CHALLENGE:
Rewrite the data below, replacing each occurrence of "computer-use agent" with "GUI agent" and leaving every other line and character unchanged.

Stored data:
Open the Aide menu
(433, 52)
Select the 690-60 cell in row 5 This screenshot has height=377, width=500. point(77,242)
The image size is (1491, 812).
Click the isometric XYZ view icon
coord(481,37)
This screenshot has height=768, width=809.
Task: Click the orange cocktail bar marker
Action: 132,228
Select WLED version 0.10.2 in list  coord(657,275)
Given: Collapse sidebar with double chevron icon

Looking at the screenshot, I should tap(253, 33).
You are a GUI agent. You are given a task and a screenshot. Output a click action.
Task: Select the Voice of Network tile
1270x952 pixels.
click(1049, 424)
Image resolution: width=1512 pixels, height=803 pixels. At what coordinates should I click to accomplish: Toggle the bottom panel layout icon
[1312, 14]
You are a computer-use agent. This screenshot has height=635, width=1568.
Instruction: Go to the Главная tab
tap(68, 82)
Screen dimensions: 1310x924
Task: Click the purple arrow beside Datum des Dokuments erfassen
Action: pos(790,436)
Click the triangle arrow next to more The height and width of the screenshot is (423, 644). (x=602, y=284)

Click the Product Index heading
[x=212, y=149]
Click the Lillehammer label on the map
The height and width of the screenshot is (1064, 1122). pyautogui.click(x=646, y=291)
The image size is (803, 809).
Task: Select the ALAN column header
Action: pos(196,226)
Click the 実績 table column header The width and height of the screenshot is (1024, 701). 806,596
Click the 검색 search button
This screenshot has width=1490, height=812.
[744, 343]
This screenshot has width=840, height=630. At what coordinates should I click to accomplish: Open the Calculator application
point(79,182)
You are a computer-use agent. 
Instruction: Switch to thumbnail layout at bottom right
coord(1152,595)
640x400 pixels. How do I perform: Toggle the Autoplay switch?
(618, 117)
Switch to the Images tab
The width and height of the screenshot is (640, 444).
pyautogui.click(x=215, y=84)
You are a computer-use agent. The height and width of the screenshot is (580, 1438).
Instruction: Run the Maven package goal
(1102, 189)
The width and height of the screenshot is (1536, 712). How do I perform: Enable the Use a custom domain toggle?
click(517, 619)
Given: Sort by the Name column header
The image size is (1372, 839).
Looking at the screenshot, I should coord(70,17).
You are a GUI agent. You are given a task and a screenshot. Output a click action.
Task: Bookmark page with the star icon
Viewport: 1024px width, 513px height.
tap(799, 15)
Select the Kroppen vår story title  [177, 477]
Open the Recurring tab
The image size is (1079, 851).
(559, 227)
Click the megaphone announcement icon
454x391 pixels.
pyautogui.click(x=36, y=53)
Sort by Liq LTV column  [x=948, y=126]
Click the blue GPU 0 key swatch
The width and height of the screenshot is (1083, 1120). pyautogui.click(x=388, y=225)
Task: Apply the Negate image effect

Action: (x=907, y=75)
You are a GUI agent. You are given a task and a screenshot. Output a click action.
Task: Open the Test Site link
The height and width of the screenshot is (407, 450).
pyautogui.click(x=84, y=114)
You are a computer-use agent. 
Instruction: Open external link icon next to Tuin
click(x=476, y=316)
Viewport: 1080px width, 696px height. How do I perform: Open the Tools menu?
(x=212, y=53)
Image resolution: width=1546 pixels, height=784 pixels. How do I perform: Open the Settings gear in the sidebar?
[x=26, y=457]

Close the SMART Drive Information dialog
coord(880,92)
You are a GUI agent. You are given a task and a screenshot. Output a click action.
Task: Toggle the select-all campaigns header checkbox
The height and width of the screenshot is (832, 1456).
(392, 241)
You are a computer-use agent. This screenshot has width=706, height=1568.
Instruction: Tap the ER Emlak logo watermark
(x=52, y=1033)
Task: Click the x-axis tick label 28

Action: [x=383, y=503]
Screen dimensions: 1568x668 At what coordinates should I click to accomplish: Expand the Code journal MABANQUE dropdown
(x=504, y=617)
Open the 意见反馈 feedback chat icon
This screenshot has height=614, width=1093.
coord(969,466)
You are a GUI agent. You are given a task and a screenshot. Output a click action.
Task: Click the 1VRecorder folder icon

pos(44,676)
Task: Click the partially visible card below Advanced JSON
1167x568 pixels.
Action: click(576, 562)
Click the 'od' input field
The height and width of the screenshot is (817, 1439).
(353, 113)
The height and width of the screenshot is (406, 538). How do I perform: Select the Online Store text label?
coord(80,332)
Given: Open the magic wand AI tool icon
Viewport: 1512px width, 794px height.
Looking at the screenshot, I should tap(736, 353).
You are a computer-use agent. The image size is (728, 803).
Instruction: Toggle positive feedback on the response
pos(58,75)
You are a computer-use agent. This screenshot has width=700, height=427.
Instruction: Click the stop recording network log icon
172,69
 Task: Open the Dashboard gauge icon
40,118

TASK RESULT:
Open the Aide menu
(433, 52)
Select the 690-60 cell in row 5 This screenshot has height=377, width=500. point(77,242)
The image size is (1491, 812).
Click the isometric XYZ view icon
coord(481,37)
This screenshot has height=768, width=809.
Task: Click the orange cocktail bar marker
Action: 132,228
Select WLED version 0.10.2 in list  coord(657,275)
Given: Collapse sidebar with double chevron icon

Looking at the screenshot, I should tap(253, 33).
You are a GUI agent. You are given a task and a screenshot. Output a click action.
Task: Select the Voice of Network tile
1270x952 pixels.
click(1049, 424)
Image resolution: width=1512 pixels, height=803 pixels. At what coordinates should I click to accomplish: Toggle the bottom panel layout icon
[1312, 14]
You are a GUI agent. This screenshot has height=635, width=1568.
Instruction: Go to the Главная tab
tap(68, 82)
Screen dimensions: 1310x924
Task: Click the purple arrow beside Datum des Dokuments erfassen
Action: pos(790,436)
Click the triangle arrow next to more The height and width of the screenshot is (423, 644). (x=602, y=284)

Click the Product Index heading
[x=212, y=149]
Click the Lillehammer label on the map
The height and width of the screenshot is (1064, 1122). pyautogui.click(x=646, y=291)
The image size is (803, 809).
Task: Select the ALAN column header
Action: pos(196,226)
Click the 実績 table column header The width and height of the screenshot is (1024, 701). 806,596
Click the 검색 search button
This screenshot has width=1490, height=812.
[744, 343]
This screenshot has width=840, height=630. At what coordinates should I click to accomplish: Open the Calculator application
point(79,182)
You are a GUI agent. 
Instruction: Switch to thumbnail layout at bottom right
coord(1152,595)
640x400 pixels. How do I perform: Toggle the Autoplay switch?
(618, 117)
Switch to the Images tab
The width and height of the screenshot is (640, 444).
pyautogui.click(x=215, y=84)
You are a GUI agent. The height and width of the screenshot is (580, 1438).
Instruction: Run the Maven package goal
(1102, 189)
The width and height of the screenshot is (1536, 712). How do I perform: Enable the Use a custom domain toggle?
click(517, 619)
Given: Sort by the Name column header
The image size is (1372, 839).
Looking at the screenshot, I should coord(70,17).
You are a GUI agent. You are given a task and a screenshot. Output a click action.
Task: Bookmark page with the star icon
Viewport: 1024px width, 513px height.
tap(799, 15)
Select the Kroppen vår story title  [177, 477]
Open the Recurring tab
The image size is (1079, 851).
(559, 227)
Click the megaphone announcement icon
454x391 pixels.
pyautogui.click(x=36, y=53)
Sort by Liq LTV column  [x=948, y=126]
Click the blue GPU 0 key swatch
The width and height of the screenshot is (1083, 1120). pyautogui.click(x=388, y=225)
Task: Apply the Negate image effect

Action: (x=907, y=75)
You are a GUI agent. You are given a task and a screenshot. Output a click action.
Task: Open the Test Site link
The height and width of the screenshot is (407, 450).
pyautogui.click(x=84, y=114)
You are a GUI agent. 
Instruction: Open external link icon next to Tuin
click(x=476, y=316)
Viewport: 1080px width, 696px height. How do I perform: Open the Tools menu?
(x=212, y=53)
Image resolution: width=1546 pixels, height=784 pixels. How do I perform: Open the Settings gear in the sidebar?
[x=26, y=457]

Close the SMART Drive Information dialog
coord(880,92)
You are a GUI agent. You are given a task and a screenshot. Output a click action.
Task: Toggle the select-all campaigns header checkbox
The height and width of the screenshot is (832, 1456).
(392, 241)
You are a GUI agent. This screenshot has width=706, height=1568.
Instruction: Tap the ER Emlak logo watermark
(x=52, y=1033)
Task: Click the x-axis tick label 28

Action: [x=383, y=503]
Screen dimensions: 1568x668 At what coordinates should I click to accomplish: Expand the Code journal MABANQUE dropdown
(x=504, y=617)
Open the 意见反馈 feedback chat icon
This screenshot has height=614, width=1093.
coord(969,466)
You are a GUI agent. You are given a task and a screenshot. Output a click action.
Task: Click the 1VRecorder folder icon

pos(44,676)
Task: Click the partially visible card below Advanced JSON
1167x568 pixels.
Action: click(576, 562)
Click the 'od' input field
The height and width of the screenshot is (817, 1439).
(353, 113)
The height and width of the screenshot is (406, 538). How do I perform: Select the Online Store text label?
coord(80,332)
Given: Open the magic wand AI tool icon
Viewport: 1512px width, 794px height.
Looking at the screenshot, I should tap(736, 353).
You are a GUI agent. The image size is (728, 803).
Instruction: Toggle positive feedback on the response
pos(58,75)
You are a GUI agent. This screenshot has width=700, height=427.
Instruction: Click the stop recording network log icon
172,69
 Task: Open the Dashboard gauge icon
40,118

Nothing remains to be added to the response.